My blog is not to help survivors recover, it is to have the 10 million yearly stroke survivors light fires underneath their doctors, stroke hospitals and stroke researchers to get stroke solved. 100% recovery. The stroke medical world is completely failing at that goal, they don't even have it as a goal. Shortly after getting out of the hospital and getting NO information on the process or protocols of stroke rehabilitation and recovery I started searching on the internet and found that no other survivor received useful information. This is an attempt to cover all stroke rehabilitation information that should be readily available to survivors so they can talk with informed knowledge to their medical staff. It lays out what needs to be done to get stroke survivors closer to 100% recovery. It's quite disgusting that this information is not available from every stroke association and doctors group.

Tuesday, May 17, 2011

Trigger Factors and Their Attributable Risk for Rupture of Intracranial Aneurysms

I haven't followed this very much because mine was ischemic and preventing these is harder.

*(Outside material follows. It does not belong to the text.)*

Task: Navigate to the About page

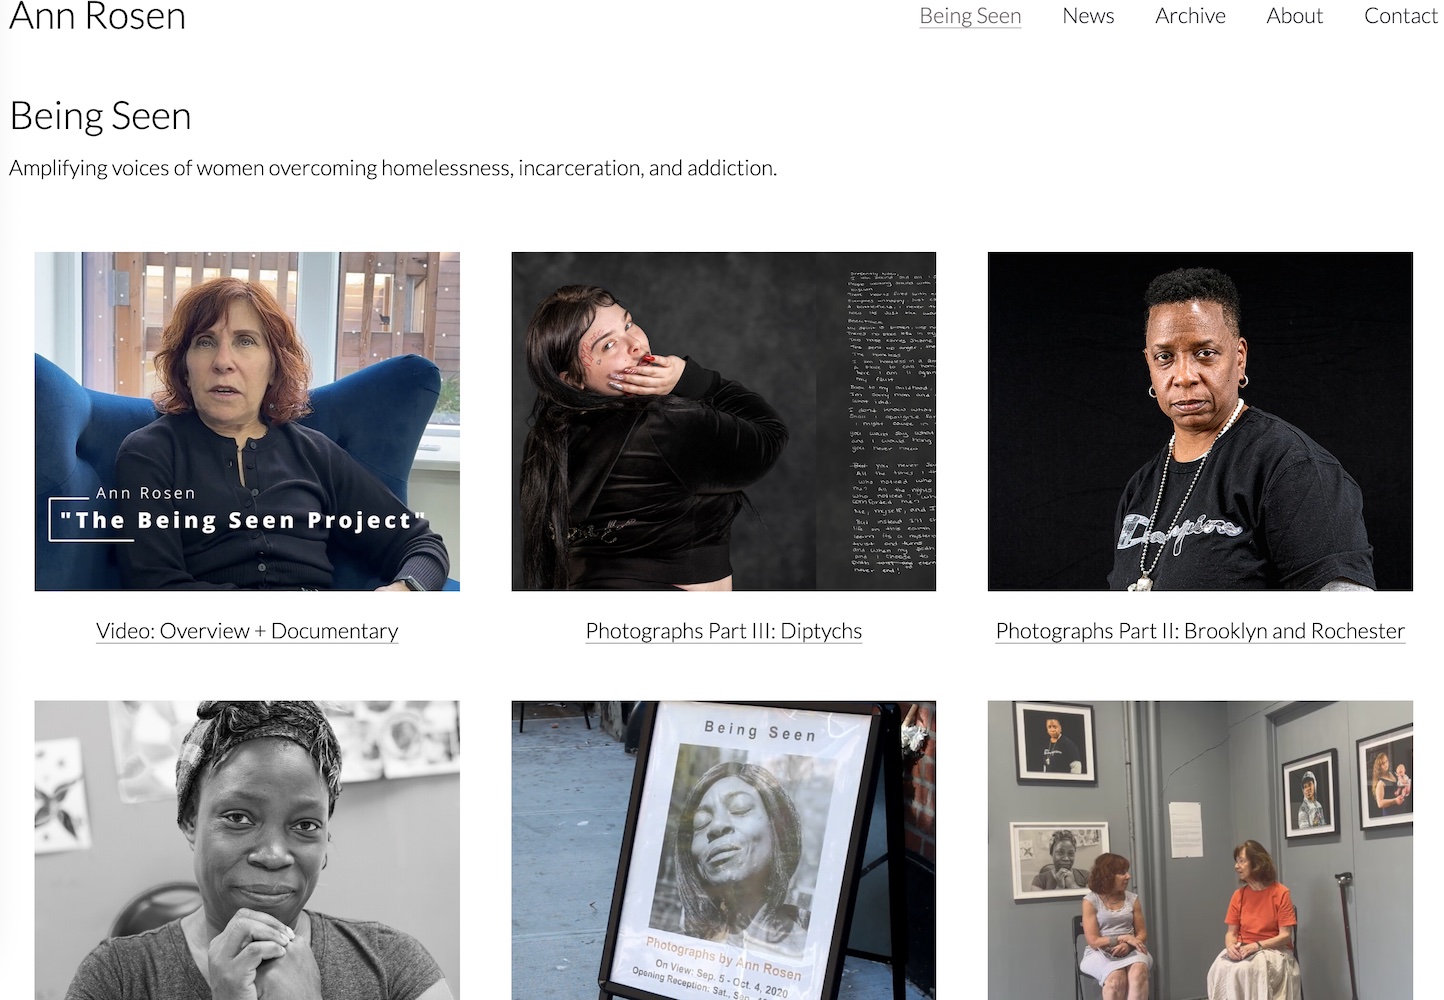Action: tap(1293, 16)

http://stroke.ahajournals.org/cgi/content/abstract/STROKEAHA.110.606558v1
Abstract
Background and Purpose—Little is known about activities that trigger rupture of an intracranial aneurysm. Knowledge on what triggers aneurysmal rupture increases insight into the pathophysiology and facilitates development of prevention strategies. We therefore aimed to identify and quantify trigger factors for aneurysmal rupture and to gain insight into the pathophysiology.
Methods—During a 3-year period, 250 patients with aneurysmal subarachnoid hemorrhage completed a structured questionnaire regarding exposure to 30 potential trigger factors in the period soon before subarachnoid hemorrhage (hazard period) and for usual frequency and intensity of exposure. We assessed relative risks (RR) of rupture after exposure to triggers with the case-crossover design comparing exposure in the hazard period with the usual frequency of exposure. Additionally, we calculated population-attributable risks.

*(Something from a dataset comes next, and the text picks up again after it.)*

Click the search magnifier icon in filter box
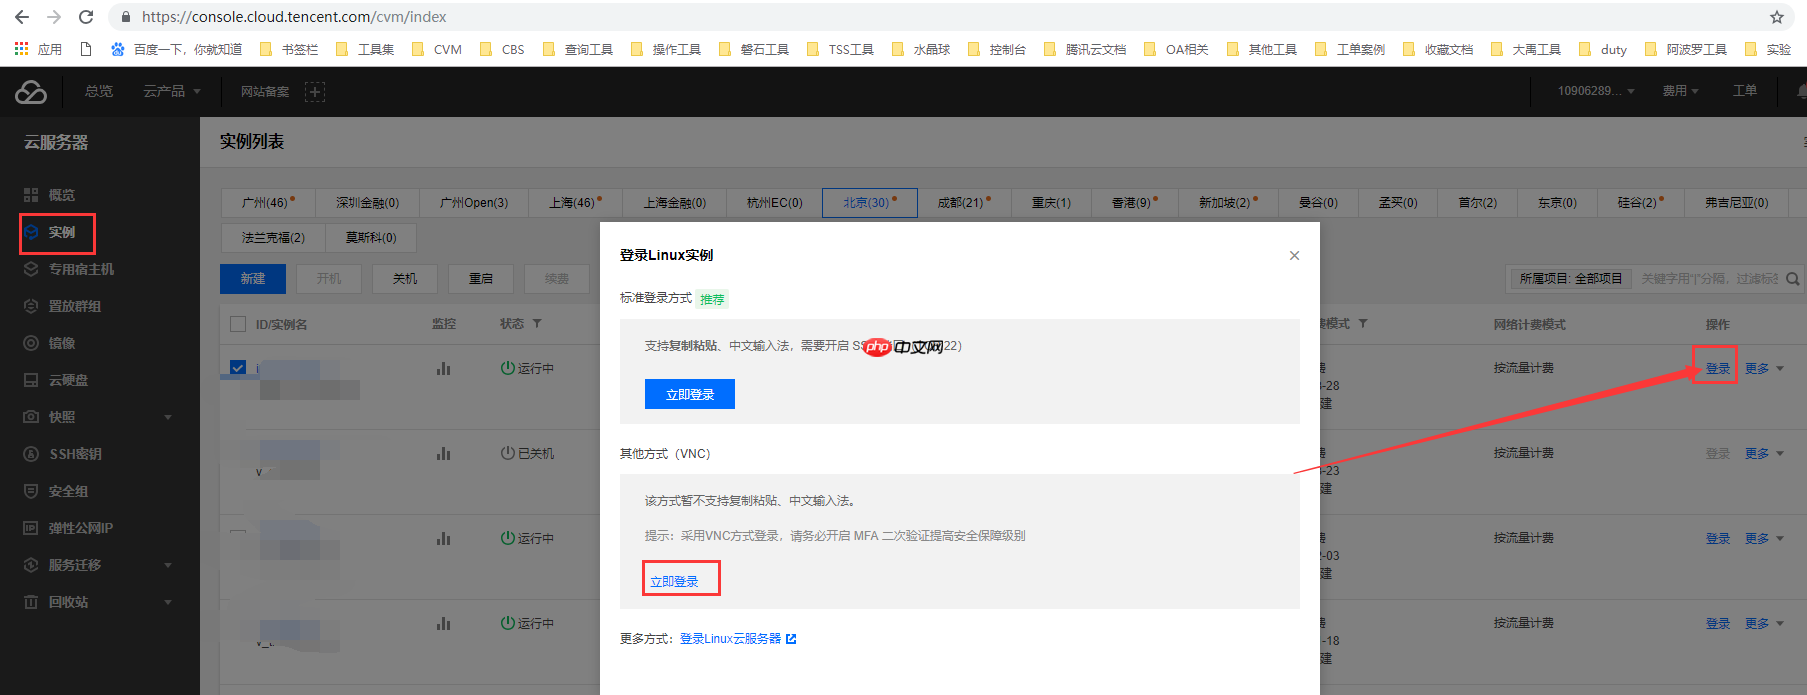 point(1792,279)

Results—Eight triggers increased the risk for subarachnoid hemorrhage: coffee consumption (RR, 1.7; 95% CI, 1.2–2.4), cola consumption (RR, 3.4; 95% CI,1.5–7.9), anger (RR, 6.3; 95% CI, 4.6–25), startling (RR, 23.3; 95% CI, 4.2–128), straining for defecation (RR, 7.3; 95% CI, 2.9–19), sexual intercourse (RR, 11.2; 95% CI, 5.3–24), nose blowing (RR, 2.4; 95% CI, 1.3–4.5), and vigorous physical exercise (RR, 2.4; 95% CI, 1.2–4.2). The highest population-attributable risks were found for coffee consumption (10.6%) and vigorous physical exercise (7.9%).
Conclusions—We identified and quantified 8 trigger factors for aneurysmal rupture. All triggers induce a sudden and short increase in blood pressure, which seems a possible common cause for aneurysmal rupture. Some triggers are modifiable, and further studies should assess whether reduction of exposure to these factors or measures preventing sudden increase in blood pressure decrease the risk of rupture in patients known to have an intracranial aneurysm.